(Dataset records)
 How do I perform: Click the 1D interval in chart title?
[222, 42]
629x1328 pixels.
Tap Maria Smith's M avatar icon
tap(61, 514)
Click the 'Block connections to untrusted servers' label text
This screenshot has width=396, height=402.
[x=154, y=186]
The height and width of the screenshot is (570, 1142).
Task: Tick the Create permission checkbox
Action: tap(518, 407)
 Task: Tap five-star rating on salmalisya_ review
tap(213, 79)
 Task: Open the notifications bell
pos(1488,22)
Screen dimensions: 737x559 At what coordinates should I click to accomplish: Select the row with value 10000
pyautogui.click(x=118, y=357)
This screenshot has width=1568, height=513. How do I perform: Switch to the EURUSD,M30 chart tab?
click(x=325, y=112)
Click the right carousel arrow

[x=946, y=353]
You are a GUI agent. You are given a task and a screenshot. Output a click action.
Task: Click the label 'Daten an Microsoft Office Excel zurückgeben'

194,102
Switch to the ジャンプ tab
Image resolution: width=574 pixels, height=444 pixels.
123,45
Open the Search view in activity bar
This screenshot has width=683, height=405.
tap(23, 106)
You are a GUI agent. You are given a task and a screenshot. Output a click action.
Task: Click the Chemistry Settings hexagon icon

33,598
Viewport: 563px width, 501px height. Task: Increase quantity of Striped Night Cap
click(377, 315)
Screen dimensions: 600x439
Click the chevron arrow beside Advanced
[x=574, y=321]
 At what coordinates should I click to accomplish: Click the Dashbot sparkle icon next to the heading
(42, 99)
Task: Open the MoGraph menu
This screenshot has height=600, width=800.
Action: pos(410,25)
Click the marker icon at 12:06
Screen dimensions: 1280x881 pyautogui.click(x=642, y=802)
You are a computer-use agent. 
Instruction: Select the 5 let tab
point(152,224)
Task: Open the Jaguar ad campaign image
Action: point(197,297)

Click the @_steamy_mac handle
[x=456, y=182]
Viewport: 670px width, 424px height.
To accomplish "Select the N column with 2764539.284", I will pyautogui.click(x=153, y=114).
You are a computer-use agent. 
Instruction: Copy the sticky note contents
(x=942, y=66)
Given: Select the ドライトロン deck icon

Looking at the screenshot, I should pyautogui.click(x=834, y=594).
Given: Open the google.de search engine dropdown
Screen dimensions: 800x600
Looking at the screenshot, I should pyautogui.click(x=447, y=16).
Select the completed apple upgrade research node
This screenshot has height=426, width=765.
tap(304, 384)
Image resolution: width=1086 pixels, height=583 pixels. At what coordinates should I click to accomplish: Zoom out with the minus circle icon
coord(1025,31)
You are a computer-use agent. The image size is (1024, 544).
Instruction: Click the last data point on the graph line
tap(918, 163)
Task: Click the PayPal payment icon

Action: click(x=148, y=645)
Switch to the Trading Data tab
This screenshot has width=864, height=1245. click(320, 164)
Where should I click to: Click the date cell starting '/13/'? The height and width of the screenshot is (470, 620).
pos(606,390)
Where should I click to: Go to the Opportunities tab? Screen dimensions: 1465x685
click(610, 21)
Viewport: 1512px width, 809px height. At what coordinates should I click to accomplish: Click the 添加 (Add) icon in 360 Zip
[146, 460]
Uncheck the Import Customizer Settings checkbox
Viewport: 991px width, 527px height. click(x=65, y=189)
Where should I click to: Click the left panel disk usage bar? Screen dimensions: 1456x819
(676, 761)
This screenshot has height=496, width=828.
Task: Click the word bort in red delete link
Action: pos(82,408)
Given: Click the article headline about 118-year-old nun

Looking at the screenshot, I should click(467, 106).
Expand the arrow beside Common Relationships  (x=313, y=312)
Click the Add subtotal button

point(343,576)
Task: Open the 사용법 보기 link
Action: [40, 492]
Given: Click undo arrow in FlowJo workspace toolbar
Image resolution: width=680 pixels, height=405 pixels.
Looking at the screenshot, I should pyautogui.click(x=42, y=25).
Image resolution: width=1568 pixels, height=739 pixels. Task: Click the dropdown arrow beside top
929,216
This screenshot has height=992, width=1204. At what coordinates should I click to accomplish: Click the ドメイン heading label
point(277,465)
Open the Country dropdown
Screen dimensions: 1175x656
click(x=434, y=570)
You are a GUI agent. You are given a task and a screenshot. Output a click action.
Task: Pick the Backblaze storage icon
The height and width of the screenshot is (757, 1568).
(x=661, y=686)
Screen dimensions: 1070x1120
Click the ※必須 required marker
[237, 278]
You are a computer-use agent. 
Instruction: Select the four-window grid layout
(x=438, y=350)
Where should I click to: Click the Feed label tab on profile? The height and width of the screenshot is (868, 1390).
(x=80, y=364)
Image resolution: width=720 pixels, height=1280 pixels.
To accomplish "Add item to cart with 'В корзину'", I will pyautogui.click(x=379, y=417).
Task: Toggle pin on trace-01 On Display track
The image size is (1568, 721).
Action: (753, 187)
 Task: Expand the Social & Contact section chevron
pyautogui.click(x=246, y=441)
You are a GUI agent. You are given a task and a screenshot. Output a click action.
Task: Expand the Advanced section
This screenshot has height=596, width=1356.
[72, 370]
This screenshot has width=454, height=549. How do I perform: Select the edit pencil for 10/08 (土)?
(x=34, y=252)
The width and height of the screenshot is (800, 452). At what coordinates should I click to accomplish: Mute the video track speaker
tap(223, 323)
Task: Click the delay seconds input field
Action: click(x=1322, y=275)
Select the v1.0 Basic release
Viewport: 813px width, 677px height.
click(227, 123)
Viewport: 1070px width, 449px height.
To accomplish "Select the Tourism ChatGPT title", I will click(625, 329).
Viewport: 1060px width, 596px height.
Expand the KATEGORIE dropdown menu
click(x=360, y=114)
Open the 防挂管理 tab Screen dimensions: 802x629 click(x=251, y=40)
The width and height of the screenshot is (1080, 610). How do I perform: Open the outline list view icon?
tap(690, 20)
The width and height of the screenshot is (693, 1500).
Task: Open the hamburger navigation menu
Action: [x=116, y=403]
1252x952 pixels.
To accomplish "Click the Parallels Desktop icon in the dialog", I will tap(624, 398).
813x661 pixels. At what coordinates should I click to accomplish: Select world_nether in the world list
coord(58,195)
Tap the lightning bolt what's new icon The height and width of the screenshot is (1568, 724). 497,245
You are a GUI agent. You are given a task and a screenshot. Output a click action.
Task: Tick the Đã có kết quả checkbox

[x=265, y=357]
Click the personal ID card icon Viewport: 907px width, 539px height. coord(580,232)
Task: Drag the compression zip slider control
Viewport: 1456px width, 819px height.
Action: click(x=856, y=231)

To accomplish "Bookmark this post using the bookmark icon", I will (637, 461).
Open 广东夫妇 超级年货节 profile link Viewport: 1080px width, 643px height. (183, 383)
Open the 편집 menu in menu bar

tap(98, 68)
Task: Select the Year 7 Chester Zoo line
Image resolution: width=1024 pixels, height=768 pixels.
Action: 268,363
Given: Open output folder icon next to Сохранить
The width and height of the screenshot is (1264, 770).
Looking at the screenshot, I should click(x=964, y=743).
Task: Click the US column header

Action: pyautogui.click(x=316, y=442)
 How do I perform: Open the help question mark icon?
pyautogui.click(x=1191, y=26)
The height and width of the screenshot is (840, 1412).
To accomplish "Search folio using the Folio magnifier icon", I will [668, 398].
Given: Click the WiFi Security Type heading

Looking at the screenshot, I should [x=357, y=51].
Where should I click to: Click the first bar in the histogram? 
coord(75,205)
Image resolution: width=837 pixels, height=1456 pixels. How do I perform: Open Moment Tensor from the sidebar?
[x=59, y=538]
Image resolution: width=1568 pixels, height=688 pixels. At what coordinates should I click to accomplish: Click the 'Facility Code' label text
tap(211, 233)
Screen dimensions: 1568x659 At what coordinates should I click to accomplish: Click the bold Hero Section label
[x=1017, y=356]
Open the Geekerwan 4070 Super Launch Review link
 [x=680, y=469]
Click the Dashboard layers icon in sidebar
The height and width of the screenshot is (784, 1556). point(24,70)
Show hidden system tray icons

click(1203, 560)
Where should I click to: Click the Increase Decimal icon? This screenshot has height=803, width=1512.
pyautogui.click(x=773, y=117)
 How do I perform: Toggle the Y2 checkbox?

## Action item
Repeat the entries above verbatim, but only from the line that has "813x661 pixels. At" down to the line that has "Task: Drag the compression zip slider control", inclusive.

## Answer for the task
813x661 pixels. At what coordinates should I click to accomplish: Select world_nether in the world list
coord(58,195)
Tap the lightning bolt what's new icon The height and width of the screenshot is (1568, 724). 497,245
You are a GUI agent. You are given a task and a screenshot. Output a click action.
Task: Tick the Đã có kết quả checkbox

[x=265, y=357]
Click the personal ID card icon Viewport: 907px width, 539px height. coord(580,232)
Task: Drag the compression zip slider control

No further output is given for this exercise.